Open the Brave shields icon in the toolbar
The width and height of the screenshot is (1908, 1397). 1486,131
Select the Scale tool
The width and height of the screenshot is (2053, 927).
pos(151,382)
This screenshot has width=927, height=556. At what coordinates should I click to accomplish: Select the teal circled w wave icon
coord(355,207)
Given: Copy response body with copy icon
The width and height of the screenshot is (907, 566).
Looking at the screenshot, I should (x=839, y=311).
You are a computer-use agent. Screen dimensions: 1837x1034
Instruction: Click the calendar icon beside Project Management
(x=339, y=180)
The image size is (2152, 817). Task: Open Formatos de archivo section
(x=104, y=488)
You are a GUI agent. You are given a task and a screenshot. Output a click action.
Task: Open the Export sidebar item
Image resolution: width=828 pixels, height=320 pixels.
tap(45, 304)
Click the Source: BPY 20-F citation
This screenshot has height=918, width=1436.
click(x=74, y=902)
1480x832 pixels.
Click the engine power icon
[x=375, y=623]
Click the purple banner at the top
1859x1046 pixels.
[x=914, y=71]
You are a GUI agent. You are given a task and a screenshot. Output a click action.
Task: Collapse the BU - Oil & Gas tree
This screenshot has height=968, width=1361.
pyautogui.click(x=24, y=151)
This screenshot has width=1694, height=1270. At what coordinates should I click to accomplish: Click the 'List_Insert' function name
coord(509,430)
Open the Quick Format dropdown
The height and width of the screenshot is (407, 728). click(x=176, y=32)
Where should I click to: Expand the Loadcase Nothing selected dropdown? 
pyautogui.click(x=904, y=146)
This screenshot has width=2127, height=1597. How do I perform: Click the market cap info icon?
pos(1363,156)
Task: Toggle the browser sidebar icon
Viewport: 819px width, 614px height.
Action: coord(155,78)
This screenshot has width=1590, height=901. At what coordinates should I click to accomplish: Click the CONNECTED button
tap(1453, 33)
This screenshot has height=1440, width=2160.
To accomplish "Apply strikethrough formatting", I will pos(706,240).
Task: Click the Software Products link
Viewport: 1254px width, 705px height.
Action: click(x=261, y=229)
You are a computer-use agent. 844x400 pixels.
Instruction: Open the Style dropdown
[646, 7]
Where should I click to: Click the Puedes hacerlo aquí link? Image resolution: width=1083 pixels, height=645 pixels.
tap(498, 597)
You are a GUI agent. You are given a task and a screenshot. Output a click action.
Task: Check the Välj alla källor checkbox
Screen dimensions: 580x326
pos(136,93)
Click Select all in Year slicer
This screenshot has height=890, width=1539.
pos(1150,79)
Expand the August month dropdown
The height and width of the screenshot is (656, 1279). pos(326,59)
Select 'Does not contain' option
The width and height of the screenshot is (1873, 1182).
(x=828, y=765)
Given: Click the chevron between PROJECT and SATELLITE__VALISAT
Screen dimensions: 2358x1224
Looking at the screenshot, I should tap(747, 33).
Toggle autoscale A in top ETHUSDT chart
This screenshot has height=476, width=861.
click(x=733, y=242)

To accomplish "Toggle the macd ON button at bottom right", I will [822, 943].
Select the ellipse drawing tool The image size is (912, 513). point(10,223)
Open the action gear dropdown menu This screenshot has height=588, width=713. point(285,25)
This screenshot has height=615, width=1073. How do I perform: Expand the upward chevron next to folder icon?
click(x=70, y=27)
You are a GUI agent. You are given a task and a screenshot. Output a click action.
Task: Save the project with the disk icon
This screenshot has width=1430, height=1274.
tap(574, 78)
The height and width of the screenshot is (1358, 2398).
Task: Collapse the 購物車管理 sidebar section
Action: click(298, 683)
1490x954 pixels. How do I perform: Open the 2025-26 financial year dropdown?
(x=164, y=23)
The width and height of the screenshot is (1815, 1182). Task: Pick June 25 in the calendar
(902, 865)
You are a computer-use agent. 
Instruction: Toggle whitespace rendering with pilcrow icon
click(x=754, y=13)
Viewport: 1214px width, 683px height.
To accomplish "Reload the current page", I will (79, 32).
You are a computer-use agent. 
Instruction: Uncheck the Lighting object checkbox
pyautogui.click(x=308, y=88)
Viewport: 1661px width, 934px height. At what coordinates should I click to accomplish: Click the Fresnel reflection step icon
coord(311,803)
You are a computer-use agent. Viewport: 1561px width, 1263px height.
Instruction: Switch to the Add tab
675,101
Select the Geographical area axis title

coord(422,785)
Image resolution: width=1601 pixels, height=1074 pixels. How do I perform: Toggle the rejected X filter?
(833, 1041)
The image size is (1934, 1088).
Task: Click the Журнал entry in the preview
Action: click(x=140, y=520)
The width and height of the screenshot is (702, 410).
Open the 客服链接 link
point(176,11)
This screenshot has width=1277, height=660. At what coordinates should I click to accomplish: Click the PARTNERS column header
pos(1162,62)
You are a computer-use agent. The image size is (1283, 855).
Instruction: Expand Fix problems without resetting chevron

-- -- --

### Assigned task
Look through the entries above and copy each line that has "computer" in it.

### Expected answer
You are a computer-use agent. Screen dimensions: 1837x1034
You are a computer-use agent. 844x400 pixels.
You are a computer-use agent. 
You are a computer-use agent. 
You are a computer-use agent. Viewport: 1561px width, 1263px height.
You are a computer-use agent. The image size is (1283, 855).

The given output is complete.